[Your objective]: Which lines among the items below contain the word "input"? Pick out each of them and copy it in full.

[Supplied data]:
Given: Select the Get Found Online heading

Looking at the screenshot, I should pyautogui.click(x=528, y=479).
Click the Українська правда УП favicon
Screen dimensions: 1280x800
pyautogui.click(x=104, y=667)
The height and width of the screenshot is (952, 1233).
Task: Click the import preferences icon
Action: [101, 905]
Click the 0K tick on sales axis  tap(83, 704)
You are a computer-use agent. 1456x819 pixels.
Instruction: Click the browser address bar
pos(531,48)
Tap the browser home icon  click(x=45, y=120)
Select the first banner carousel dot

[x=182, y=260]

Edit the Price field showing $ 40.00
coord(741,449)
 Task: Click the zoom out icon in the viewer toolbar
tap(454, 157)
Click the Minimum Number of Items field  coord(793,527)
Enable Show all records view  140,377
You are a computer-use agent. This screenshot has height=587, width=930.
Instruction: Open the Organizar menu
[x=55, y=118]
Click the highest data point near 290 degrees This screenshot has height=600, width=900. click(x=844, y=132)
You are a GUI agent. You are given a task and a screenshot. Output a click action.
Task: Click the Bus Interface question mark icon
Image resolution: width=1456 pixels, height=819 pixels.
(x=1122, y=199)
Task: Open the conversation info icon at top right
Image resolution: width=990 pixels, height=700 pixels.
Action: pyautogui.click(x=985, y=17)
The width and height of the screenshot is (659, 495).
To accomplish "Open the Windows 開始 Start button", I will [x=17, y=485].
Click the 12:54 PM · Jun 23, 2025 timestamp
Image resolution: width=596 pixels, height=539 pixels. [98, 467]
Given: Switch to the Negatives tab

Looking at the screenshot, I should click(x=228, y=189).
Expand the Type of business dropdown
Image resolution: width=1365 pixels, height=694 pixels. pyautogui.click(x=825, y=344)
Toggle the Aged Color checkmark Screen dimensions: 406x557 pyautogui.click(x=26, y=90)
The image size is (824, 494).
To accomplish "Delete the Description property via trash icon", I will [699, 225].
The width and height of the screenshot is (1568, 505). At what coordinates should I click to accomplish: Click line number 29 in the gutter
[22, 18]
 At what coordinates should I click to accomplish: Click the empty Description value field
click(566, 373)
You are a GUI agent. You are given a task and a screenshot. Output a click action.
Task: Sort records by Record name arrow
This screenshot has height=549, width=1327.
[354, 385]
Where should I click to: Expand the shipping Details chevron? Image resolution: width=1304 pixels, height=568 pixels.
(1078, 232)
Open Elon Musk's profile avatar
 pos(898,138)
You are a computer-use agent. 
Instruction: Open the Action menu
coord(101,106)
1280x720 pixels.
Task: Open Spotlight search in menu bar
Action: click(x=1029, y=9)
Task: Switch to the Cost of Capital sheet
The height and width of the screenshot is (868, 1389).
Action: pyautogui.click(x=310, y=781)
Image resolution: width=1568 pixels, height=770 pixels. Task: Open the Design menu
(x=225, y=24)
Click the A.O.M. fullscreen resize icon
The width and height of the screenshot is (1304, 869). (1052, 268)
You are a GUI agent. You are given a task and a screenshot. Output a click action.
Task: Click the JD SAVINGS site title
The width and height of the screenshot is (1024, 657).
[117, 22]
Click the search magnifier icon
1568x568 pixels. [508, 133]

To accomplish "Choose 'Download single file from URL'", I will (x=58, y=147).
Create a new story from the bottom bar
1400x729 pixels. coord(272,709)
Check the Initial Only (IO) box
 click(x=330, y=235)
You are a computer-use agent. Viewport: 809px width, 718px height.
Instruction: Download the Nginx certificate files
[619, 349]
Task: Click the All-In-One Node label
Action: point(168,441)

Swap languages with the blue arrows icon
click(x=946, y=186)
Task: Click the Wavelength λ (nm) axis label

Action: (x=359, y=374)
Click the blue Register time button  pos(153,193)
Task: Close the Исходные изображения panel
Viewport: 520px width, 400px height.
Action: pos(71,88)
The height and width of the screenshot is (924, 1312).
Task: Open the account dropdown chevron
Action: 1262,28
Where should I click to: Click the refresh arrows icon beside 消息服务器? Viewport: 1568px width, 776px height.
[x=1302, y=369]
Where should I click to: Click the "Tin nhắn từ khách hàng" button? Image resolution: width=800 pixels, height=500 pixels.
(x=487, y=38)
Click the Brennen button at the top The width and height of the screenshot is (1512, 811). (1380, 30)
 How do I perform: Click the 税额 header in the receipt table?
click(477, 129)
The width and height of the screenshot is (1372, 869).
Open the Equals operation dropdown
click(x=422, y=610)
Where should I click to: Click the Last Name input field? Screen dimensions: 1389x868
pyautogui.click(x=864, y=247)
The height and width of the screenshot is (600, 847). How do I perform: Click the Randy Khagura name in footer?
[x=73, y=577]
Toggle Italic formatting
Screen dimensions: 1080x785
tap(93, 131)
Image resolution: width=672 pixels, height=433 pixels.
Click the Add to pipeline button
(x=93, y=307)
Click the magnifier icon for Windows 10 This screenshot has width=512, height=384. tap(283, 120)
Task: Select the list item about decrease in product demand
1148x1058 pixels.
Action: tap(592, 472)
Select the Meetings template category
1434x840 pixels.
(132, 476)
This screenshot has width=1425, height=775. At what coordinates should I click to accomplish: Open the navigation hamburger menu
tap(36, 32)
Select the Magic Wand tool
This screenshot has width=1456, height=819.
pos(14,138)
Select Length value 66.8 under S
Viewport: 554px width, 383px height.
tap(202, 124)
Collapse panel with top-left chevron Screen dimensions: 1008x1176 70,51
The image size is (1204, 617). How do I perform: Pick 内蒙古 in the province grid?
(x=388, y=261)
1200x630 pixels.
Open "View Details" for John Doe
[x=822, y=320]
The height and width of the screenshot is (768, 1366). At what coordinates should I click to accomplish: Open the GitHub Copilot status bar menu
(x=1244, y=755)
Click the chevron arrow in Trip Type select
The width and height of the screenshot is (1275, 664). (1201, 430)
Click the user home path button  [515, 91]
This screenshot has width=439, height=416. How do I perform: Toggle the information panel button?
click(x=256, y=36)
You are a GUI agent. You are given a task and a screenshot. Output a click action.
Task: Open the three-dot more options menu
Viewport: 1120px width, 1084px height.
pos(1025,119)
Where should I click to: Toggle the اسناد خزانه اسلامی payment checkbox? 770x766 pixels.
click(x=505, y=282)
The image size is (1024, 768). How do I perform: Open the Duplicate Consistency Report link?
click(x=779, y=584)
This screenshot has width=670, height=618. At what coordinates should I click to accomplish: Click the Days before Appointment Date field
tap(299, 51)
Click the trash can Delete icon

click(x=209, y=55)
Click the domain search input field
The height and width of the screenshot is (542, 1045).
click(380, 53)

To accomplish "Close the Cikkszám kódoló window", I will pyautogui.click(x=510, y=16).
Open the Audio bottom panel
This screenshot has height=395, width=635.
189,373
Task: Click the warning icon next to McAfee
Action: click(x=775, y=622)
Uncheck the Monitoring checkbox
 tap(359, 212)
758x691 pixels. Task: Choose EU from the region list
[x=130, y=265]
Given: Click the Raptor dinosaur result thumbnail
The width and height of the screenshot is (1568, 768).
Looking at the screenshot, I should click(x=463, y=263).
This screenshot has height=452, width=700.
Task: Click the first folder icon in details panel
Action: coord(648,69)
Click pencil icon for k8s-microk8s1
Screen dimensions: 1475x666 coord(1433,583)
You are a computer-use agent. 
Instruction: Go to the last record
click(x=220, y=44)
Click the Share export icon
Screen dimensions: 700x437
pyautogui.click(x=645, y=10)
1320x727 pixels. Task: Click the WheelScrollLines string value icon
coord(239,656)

[Reply to the task]:
Where should I click to: Click the Last Name input field? Screen dimensions: 1389x868
Click the domain search input field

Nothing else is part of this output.